LOS ANGELES — A judge said Dec. 6 she will not allow lawyers for two nuns who oppose Katy Perry’s purchase of a onetime convent in Los Feliz to take more depositions as part of their opposition to upcoming motions that could clear the way for a second time for the “Roar” singer to buy the property.

Los Angeles Superior Court Judge Stephanie Bowick said none of the eight people within the Archdiocese of Los Angeles that the attorneys representing Sisters Rita Callanan and Catherine Rose Holzman propose to depose are likely to provide new information that could not have been gleaned from previous deponents.

“I just feel like we’re going around in circles,” Bowick said.

Callanan and Holzman maintain they had authority to sell the Waverly Drive property to businesswoman Dana Hollister in 2015. Randy Snyder, a lawyer for Hollister, had joined with the nuns’ lawyers in seeking additional depositions.

The archdiocese maintains the archbishop’s approval was required before the former convent could be sold.

Lawyers for the archdiocese and Perry’s company, The Bird Nest LLC, have filed separate motions that could result in Perry being able to purchase the property. Bowick rescheduled the hearing from Dec. 15 to Feb. 27.

The judge also said she will not set a hearing on whether one of the nuns’ lawyers, John Scholnick, should be held in contempt for allegedly failing to turn over documents sought by the archdiocese related to the comfort and care of the sisters of the California Institute of the Sisters of the Most Holy and Immaculate Heart of the Blessed Virgin Mary. Callanan and Holzman are among five nuns who are members of the institute and the only ones who are against the purchase of their former home by Perry.
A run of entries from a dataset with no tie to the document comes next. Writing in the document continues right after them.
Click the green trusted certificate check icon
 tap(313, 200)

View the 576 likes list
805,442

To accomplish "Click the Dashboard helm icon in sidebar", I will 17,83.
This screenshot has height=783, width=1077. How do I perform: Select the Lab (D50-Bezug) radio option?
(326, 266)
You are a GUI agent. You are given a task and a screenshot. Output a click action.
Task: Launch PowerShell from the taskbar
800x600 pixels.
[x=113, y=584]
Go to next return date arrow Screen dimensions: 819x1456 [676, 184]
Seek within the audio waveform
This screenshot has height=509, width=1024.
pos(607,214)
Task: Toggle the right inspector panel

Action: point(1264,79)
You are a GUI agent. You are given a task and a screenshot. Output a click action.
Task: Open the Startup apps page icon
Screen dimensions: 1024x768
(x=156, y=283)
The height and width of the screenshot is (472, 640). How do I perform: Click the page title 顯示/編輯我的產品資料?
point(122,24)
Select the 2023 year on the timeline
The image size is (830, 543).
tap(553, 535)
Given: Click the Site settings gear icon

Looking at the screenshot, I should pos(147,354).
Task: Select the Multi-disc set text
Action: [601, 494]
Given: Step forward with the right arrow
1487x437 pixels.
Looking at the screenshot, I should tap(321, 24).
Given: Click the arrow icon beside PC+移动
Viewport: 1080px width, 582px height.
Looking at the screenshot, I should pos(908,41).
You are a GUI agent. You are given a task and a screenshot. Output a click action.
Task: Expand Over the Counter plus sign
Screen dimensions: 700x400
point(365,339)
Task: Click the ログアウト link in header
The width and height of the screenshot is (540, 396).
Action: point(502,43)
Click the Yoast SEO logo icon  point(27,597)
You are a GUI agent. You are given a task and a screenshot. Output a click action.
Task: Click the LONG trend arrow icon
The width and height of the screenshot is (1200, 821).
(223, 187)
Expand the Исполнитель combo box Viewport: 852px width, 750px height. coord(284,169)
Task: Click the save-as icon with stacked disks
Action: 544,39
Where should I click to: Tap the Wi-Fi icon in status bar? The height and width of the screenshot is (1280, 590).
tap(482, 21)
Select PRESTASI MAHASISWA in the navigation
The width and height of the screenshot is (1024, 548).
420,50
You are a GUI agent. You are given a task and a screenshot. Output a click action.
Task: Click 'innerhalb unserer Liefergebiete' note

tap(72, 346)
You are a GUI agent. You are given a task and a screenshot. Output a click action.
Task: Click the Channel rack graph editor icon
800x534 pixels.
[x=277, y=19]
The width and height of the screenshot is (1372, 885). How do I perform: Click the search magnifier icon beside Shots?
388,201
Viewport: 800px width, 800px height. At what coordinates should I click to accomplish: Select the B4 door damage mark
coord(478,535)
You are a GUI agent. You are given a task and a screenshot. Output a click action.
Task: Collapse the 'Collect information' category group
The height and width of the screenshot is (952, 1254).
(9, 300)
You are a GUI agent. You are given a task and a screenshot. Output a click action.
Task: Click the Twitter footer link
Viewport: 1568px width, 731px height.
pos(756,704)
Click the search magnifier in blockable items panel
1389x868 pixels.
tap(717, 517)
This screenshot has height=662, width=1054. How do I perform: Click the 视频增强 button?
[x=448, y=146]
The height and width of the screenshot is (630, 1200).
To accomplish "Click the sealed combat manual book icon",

The archdiocese, which wants to sell the property to Perry, started the litigation by filing suit against Hollister in June 2015, stating that Hollister is considering using the property for a boutique hotel with a restaurant and bar. Callanan and Holzman later joined the litigation as intervenors and Perry, through The Bird Nest, did so via a cross-complaint.

The proposed sale to Perry would be for $14.5 million, consisting of $10 million in cash and an agreement to provide an alternative property for the house of prayer worth $4.5 million, according to the archdiocese. In contrast, Hollister paid only $44,000 and agreed to a contingent promissory note, archdiocese attorney J. Michael Hennigan said.

In April, Bowick granted motions by the archdiocese and Bird Nest that appeared to cancel the convent’s sale to Hollister and make it possible for Perry to acquire the property. The judge said the sisters needed the approval of the archbishop to sell the convent.

However, the nuns sought a ruling from the 2nd District Court of Appeal directing Bowick to reverse those orders.

In September, the appellate court chose not to reverse Bowick. But the judge did set aside her April rulings to allow additional fact-finding by lawyers for Hollister and the nuns in the wake of the announced intentions by lawyers for the archdiocese and Bird Nest attorneys to file motions aimed at once again enabling the sale to Perry.